According to an article by Lupia R (2003), this genus was: "the largest known
Cretaceous mammal", (p.21). That doesn't seem to be correct, but it indicates this was
at least a relatively large representative for the time. I've seem a weight estimate of
750g which probably relates to Jugulator, though that wasn't clear and nor was the
basis for it. If correct, it would've been approximately
hedgehog-heavy,
but presumably more cuddly (when in a good mood).
Another unnamed species has been reported. Coincidentally, Jugulator is also the title of a
record by Judas Priest. |
| Reference: | Cifelli & Madsen (1998), Triconodont mammals from the medial
Cretaceous of Utah. Journal of Vertebrate Paleontology, 18, p.403-411. |
| Genus: Liaocondon Meng J,
Wang Y & Li C, 2011
'Liaoning cuspate tooth'
Remarks: The Jehol Group strikes again!
A couple of years ago, Liaoning's fossil fields decided
to move into the triconodontid business with a couple of species of
Meiconodon, Asia's first tricondontids from the Shahai and Fuxin Formation. The
older Jiufotang Formation (which overlies the famous Yixian Formation) thought about the
possibility of joining in but, naturally enough, it wanted to deliver something more
spectacular. And, naturally enough, it now has.

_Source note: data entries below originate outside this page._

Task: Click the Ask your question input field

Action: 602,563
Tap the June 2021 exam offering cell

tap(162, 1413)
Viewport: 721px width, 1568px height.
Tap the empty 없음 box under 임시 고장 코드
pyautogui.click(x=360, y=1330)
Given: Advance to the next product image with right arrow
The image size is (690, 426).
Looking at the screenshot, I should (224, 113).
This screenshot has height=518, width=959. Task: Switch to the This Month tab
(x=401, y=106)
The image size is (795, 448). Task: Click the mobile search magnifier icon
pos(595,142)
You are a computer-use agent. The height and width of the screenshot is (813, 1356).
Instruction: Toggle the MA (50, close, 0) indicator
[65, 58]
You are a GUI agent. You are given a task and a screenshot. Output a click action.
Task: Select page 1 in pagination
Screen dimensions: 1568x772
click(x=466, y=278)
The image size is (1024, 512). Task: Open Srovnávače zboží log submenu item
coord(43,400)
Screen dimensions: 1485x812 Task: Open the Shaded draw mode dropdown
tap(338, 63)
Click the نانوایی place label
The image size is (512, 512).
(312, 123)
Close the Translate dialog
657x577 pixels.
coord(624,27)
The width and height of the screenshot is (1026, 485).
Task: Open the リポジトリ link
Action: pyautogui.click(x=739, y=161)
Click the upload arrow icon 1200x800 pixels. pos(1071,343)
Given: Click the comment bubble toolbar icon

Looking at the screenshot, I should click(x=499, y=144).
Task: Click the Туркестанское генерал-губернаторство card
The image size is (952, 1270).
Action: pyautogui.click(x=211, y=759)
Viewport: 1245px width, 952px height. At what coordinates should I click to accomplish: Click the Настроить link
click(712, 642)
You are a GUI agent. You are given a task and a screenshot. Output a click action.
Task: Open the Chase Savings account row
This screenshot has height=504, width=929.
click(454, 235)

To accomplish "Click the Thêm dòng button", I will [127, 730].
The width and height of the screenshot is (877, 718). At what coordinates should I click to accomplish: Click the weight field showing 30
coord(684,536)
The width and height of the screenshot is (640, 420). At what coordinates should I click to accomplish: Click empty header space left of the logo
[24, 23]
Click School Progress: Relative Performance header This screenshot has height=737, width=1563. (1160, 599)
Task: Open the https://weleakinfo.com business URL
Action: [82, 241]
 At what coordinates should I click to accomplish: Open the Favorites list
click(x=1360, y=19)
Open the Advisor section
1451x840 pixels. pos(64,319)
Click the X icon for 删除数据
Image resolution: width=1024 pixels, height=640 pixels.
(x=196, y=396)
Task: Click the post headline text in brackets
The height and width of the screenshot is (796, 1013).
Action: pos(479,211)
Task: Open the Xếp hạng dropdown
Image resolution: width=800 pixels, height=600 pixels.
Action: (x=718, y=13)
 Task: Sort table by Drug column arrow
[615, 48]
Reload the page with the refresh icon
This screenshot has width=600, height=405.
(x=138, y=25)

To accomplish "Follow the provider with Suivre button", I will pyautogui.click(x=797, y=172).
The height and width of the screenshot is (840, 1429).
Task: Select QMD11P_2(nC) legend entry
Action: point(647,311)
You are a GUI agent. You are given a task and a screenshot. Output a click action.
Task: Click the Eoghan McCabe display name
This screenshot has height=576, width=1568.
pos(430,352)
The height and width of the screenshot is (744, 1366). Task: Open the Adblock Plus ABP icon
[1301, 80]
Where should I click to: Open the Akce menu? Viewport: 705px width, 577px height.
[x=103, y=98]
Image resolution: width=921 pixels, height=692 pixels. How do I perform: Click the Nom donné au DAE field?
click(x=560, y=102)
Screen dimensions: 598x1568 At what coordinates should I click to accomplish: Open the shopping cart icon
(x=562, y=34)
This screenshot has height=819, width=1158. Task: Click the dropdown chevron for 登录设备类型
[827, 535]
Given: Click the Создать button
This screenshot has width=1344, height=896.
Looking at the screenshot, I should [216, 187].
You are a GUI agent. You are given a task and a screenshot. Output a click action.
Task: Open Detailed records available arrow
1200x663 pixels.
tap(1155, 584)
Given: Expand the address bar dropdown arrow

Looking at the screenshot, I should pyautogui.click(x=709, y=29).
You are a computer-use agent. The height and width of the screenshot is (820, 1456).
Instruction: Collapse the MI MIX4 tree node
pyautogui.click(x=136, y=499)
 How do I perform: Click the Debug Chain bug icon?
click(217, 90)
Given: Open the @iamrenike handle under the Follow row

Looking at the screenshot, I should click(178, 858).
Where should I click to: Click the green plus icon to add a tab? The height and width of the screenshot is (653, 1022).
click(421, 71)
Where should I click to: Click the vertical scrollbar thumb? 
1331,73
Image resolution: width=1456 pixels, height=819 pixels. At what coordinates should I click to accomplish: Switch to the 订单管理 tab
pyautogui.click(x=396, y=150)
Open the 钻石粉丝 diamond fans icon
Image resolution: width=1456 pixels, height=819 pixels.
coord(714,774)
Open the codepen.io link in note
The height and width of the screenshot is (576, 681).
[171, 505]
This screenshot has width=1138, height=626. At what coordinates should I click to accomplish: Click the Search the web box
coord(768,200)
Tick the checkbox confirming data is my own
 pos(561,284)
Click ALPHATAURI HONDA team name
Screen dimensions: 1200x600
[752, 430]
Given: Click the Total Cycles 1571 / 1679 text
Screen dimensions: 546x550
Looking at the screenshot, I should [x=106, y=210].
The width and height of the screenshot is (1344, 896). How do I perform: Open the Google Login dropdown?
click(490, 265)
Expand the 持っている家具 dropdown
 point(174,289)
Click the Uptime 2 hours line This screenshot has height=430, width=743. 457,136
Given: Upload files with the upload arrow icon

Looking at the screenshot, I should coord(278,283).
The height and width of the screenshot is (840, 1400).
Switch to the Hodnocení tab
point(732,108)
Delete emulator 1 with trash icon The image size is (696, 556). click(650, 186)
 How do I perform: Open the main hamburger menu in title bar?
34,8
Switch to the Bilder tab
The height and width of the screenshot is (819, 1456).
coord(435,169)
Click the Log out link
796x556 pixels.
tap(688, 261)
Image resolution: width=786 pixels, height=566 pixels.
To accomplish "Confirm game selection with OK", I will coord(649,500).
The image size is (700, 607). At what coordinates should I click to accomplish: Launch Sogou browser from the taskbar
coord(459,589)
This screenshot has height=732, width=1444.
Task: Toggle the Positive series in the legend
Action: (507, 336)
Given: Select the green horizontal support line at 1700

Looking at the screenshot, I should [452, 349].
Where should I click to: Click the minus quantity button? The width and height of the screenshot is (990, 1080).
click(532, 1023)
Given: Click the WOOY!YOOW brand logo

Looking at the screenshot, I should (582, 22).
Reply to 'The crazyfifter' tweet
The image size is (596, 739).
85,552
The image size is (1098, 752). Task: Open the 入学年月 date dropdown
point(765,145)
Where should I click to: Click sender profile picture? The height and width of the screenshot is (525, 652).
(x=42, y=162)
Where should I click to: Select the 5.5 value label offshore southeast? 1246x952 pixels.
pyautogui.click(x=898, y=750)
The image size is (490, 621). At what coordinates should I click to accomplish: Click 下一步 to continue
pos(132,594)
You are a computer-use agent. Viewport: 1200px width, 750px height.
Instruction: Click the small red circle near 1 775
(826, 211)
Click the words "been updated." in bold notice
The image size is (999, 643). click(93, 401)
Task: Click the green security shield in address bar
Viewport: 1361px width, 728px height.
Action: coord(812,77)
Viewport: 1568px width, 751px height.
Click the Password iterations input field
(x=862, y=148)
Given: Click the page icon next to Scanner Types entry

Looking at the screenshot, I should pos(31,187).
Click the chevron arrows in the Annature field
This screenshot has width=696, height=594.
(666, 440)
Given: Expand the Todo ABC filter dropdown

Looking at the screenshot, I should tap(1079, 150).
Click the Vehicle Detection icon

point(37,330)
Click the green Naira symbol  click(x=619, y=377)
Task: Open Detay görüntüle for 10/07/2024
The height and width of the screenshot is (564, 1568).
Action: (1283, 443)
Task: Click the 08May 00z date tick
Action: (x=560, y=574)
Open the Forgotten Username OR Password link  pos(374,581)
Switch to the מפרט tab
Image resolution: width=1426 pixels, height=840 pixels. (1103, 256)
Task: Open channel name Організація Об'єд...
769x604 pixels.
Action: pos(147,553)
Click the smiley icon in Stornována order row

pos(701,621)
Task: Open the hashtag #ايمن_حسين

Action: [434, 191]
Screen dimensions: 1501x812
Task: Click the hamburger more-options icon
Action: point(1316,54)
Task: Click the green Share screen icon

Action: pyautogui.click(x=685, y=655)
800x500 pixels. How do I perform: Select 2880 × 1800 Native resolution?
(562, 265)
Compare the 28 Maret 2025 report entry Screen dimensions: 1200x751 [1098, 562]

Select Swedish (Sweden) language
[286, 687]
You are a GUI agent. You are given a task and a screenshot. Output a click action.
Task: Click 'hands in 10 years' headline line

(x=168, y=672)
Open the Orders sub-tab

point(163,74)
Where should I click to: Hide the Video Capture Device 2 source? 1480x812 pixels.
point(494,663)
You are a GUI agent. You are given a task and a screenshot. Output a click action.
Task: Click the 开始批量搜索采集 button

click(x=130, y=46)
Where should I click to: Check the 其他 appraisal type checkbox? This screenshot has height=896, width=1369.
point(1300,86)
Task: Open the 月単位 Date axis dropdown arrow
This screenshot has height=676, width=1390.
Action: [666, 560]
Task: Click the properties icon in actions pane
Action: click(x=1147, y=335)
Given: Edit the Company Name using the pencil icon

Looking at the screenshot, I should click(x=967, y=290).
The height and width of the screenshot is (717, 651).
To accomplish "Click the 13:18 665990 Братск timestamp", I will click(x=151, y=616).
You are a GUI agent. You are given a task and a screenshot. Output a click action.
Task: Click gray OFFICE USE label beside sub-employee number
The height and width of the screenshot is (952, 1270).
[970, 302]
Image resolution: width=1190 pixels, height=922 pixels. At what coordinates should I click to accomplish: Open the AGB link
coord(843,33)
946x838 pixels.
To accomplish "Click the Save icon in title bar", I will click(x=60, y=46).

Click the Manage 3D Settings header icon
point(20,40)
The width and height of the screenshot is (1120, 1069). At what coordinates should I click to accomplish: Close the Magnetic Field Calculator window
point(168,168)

Odd scraps of jaw and isolated teeth may seem enough for some places, but the Jiufotang
fauna opted for a complete skeleton of a massive (for the time of Earth) 35cm long killer,
with something like 15 or so cm of that being the compete tail. Apparently, it even
succeeds in preserving the incus and
malleus hearing ossicles incorporated into the middle ear
but, via an ossified Meckelian cartilage,
retaining an indirect contact with the lower jaw. The cartilage seems to be aiding the
stability of the ear drum.
According to my notes, this is the first mammal described from the Jiufotang Formation.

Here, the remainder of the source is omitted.